Project Liaison Manager (Project Manager)

A Top 10 Pharmaceutical Company is seeking a Project Liaison Manager (Project Manager) for their Florham Park, New Jersey location!

 

This is a contract opportunity through MedFocus. We offer:

- Medical and Dental Insurance

- 401 (k)

- LTD

- Excellent hourly compensation

- The opportunity to work with clinical research professionals.

 

 

RESPONSIBILITIES:

 

- Liaise between the clinical teams and CPOs to ensure optimal allocation of studies, and adherence to resources and study timelines for complex, high priority projects.

 

- Mentor/coach staff as required. Provide training on operational processes to other clinical team members.

 

- Participate and / or lead multidisciplinary task forces to support continuous improvement and other management initiatives e.g. START training, FAR, CD&MA workshops.

 

- Provide support to Global Head of Operations for specific activities.

 

- Provide input to clinical development plans regarding timelines and study feasibility.

 

- Responsible for allocation of Phase I oncology to IVA studies for all CRD and BU projects.

 

- Determine external clinical trial costs and internal ICRO monitoring resources for assigned projects. Negotiate trial costs with the CPOs. Monitor ICRO resource requirements.

 

- Ensure planned recruitment targets are achieved.

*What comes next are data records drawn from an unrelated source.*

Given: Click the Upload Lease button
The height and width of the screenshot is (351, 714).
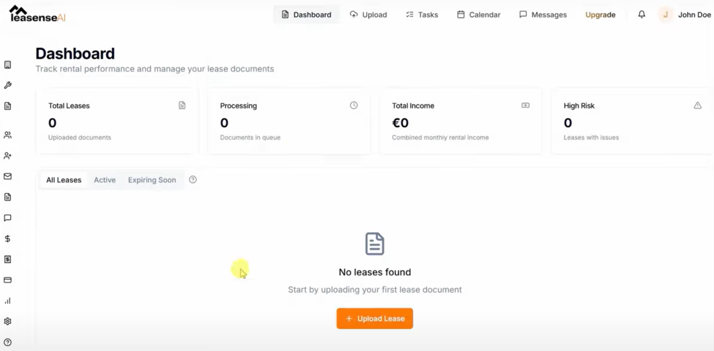Looking at the screenshot, I should (x=375, y=318).
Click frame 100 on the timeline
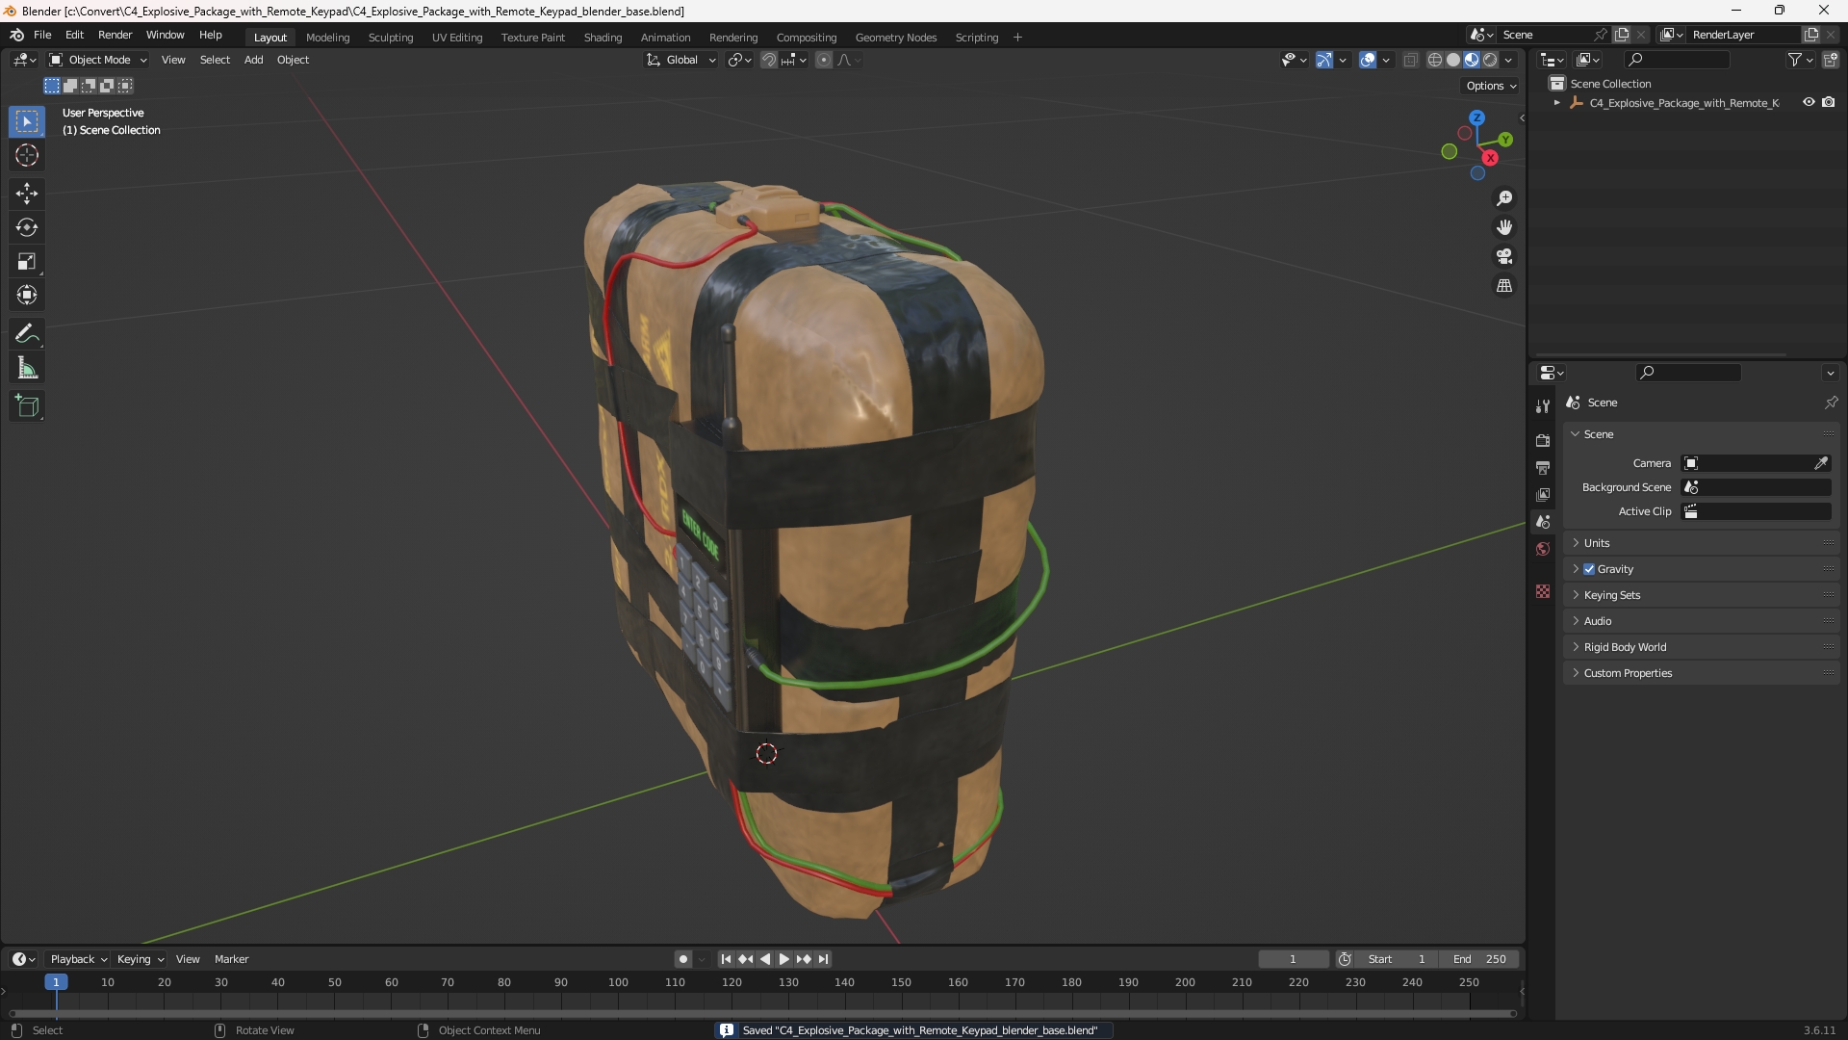The height and width of the screenshot is (1040, 1848). (x=618, y=982)

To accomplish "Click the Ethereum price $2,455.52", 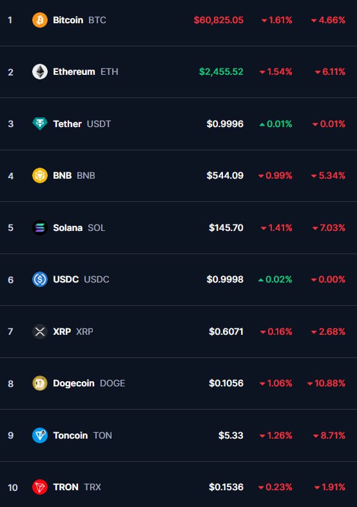I will 221,72.
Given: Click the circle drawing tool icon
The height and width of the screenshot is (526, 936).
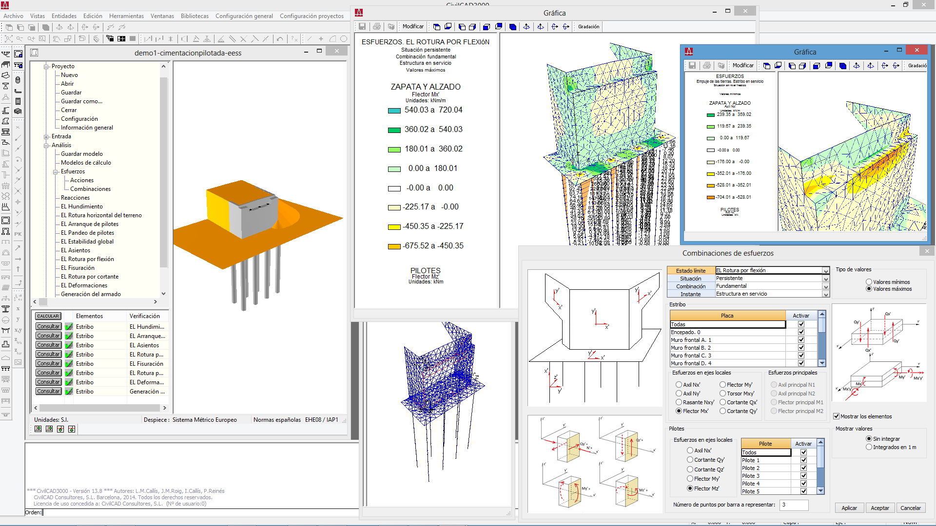Looking at the screenshot, I should pyautogui.click(x=344, y=39).
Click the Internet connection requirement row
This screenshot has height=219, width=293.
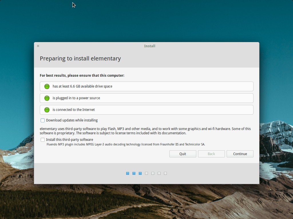[147, 110]
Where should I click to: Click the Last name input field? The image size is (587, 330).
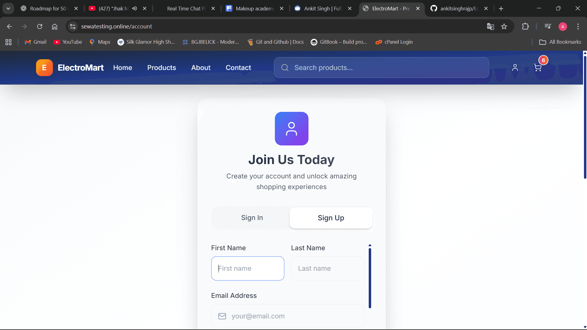(x=327, y=268)
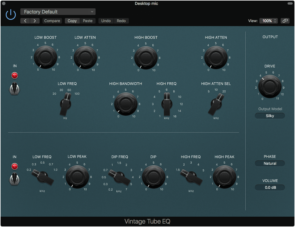
Task: Click the View zoom stepper
Action: coord(274,21)
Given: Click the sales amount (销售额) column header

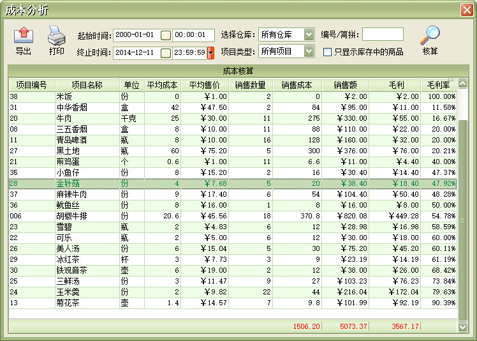Looking at the screenshot, I should click(344, 85).
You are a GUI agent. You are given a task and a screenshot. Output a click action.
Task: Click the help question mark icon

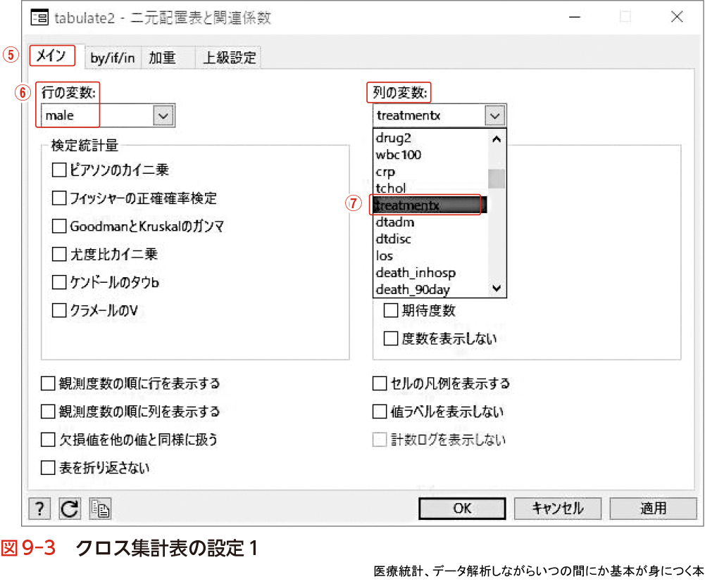point(41,508)
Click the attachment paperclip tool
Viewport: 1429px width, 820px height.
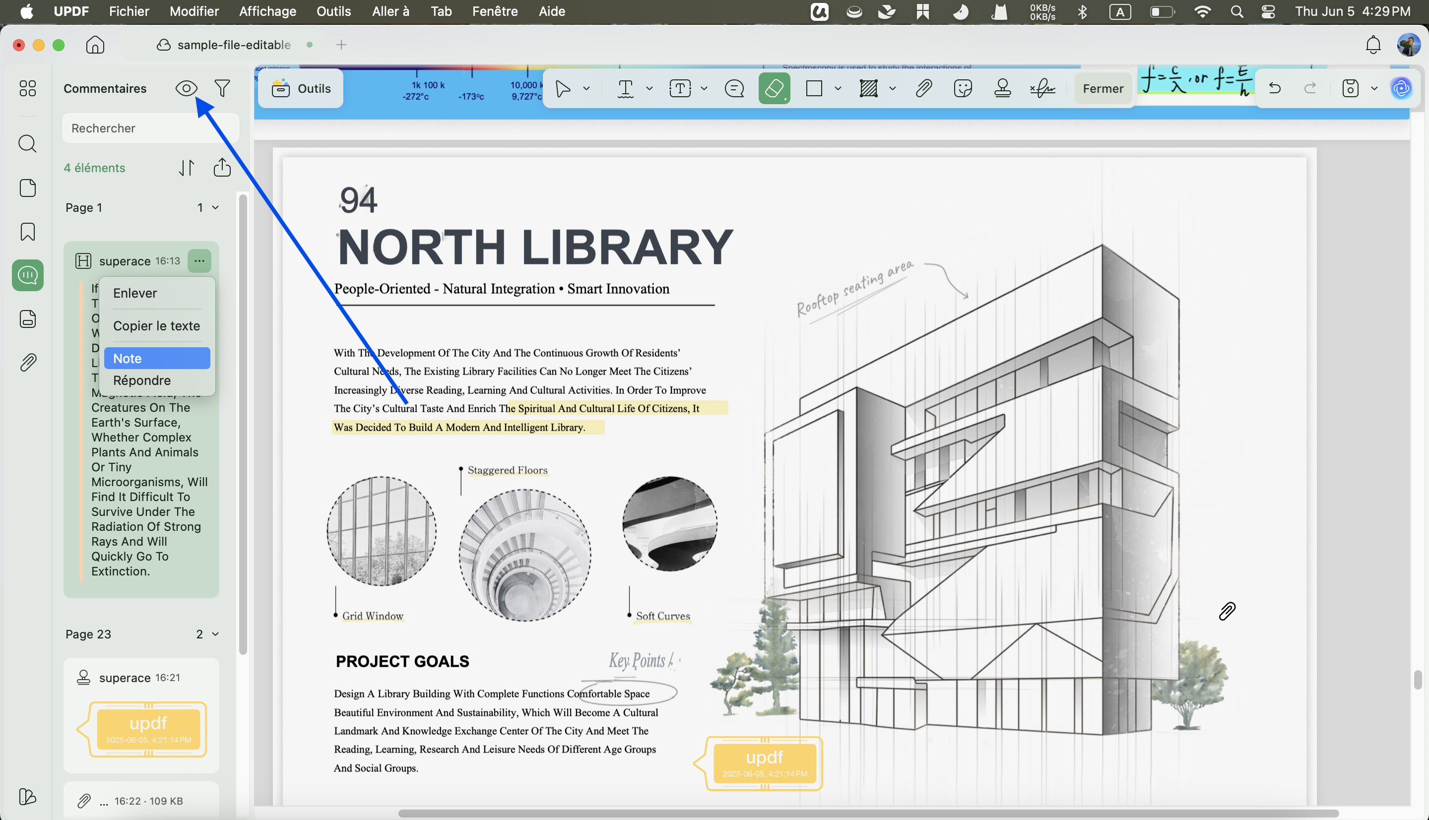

Develop, implement and track trial recruitment strategies for assigned studies, present at Investigator meetings as required.

 

- Act as CO PLM representative for ICT, CTT and TA/BU Operations Meeting, providing input on trial practicality and placement, planned number of sites, enrollment periods, timelines, etc.

 

- Work with TA/BU to define resource requirements for projects/protocols.

 

- Provide feedback to the TA/BU clinical team on the impact of changes to project status, timelines and ICRO resourcing.

 

- Track progress of clinical projects of assigned TA/BU and responsible for updating the CO and CD & MA planning and tracking systems.

 

- Provide clinical operations expertise to support other line functions.

 

- Provide support to CTL when representing clinical team at internal management meetings/boards.

 

- Collaborate closely with the clinical team to develop and maintain the Monitoring Plan.

 

- Responsible for the forecast of clinical trials ( up to 200 Mio CHF for mega trial ).

 

REQUIREMENTS:

 

- At least 3-4 years experience as PLM or similar function.

 

- At least 7 years experience in clinical development/project management.

 

- Familiar with planning, tracking and resource management tools.

 

- Demonstrated matrix management skills.

 

- Computer literacy.

 

- Education: Life Science/Nursing degree or equivalent.